Hi Uwe,
On Fri, Aug 16, 2019 at 06:51:48PM +0200, Uwe Kleine-König wrote:
On Tue, Jul 09, 2019 at 12:00:05PM -0700, Matthias Kaehlcke wrote:
Backlight brightness curves can have different shapes. The two main types are linear and non-linear curves. The human eye doesn't perceive linearly increasing/decreasing brightness as linear (see also 88ba95bedb79 "backlight: pwm_bl: Compute brightness of LED linearly to human eye"), hence many backlights use non-linear (often logarithmic) brightness curves. The type of curve currently is opaque to userspace, so userspace often uses more or less reliable heuristics (like the number of brightness levels) to decide whether to treat a backlight device as linear or non-linear.
Export the type of the brightness curve via the new sysfs attribute 'scale'. The value of the attribute can be 'linear', 'non-linear' or 'unknown'. For devices that don't provide information about the scale of their brightness curve the value of the 'scale' attribute is 'unknown'.
Signed-off-by: Matthias Kaehlcke mka@chromium.org
I wonder what kind of problem you are solving here. Can you describe that in a few words?

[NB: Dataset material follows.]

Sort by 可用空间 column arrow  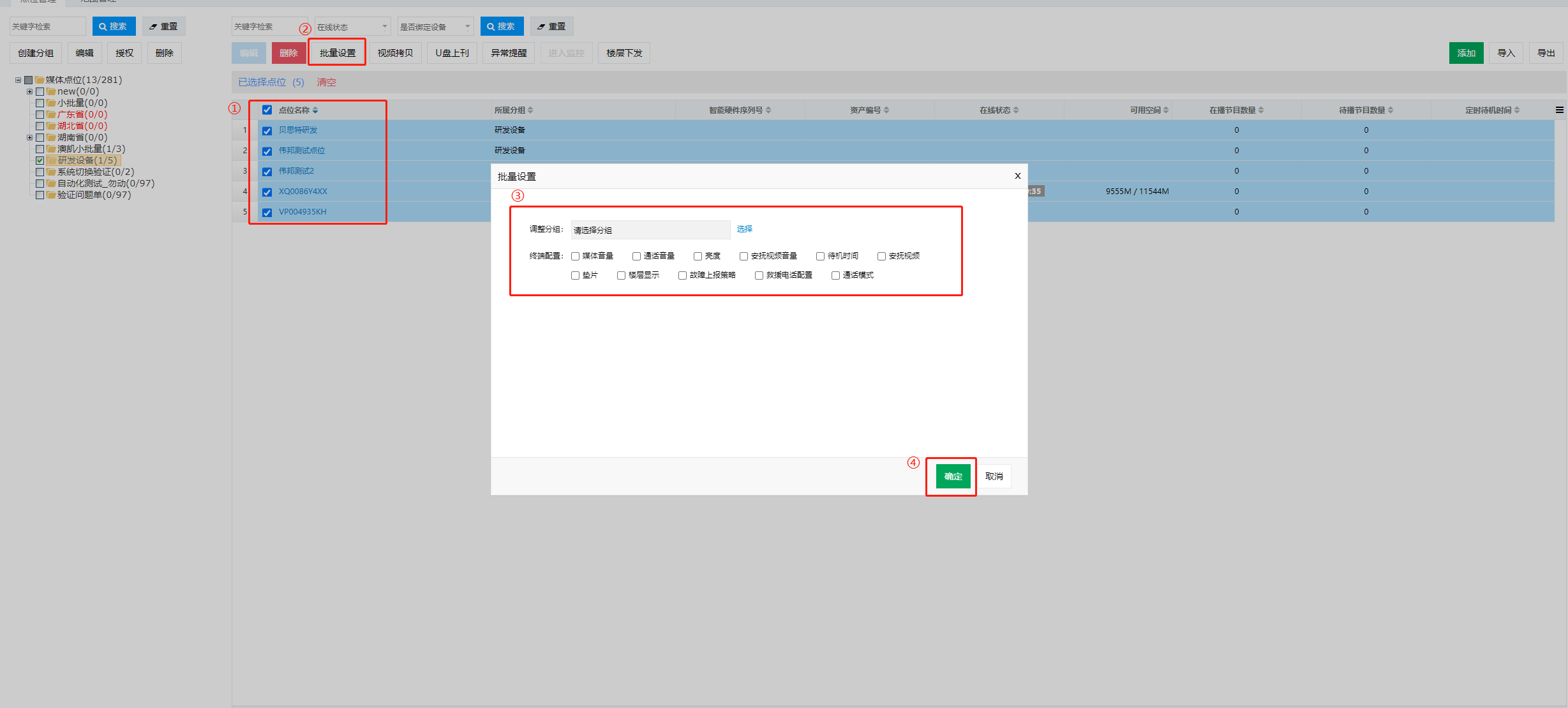(1166, 110)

The human eye perceives brightness in a logarithmic manner. For backlights with a linear brightness curve brightness controls like sliders need to use a mapping to achieve a behavior that is perceived as linear-ish (more details: http://www.pathwaylighting.com/products/downloads/brochure/technical_materia...)
As of now userspace doesn't have information about the type of the brightness curve, and often uses heuristics to make a guess, which may be right most of the time, but not always. The new attribute eliminates the need to guess.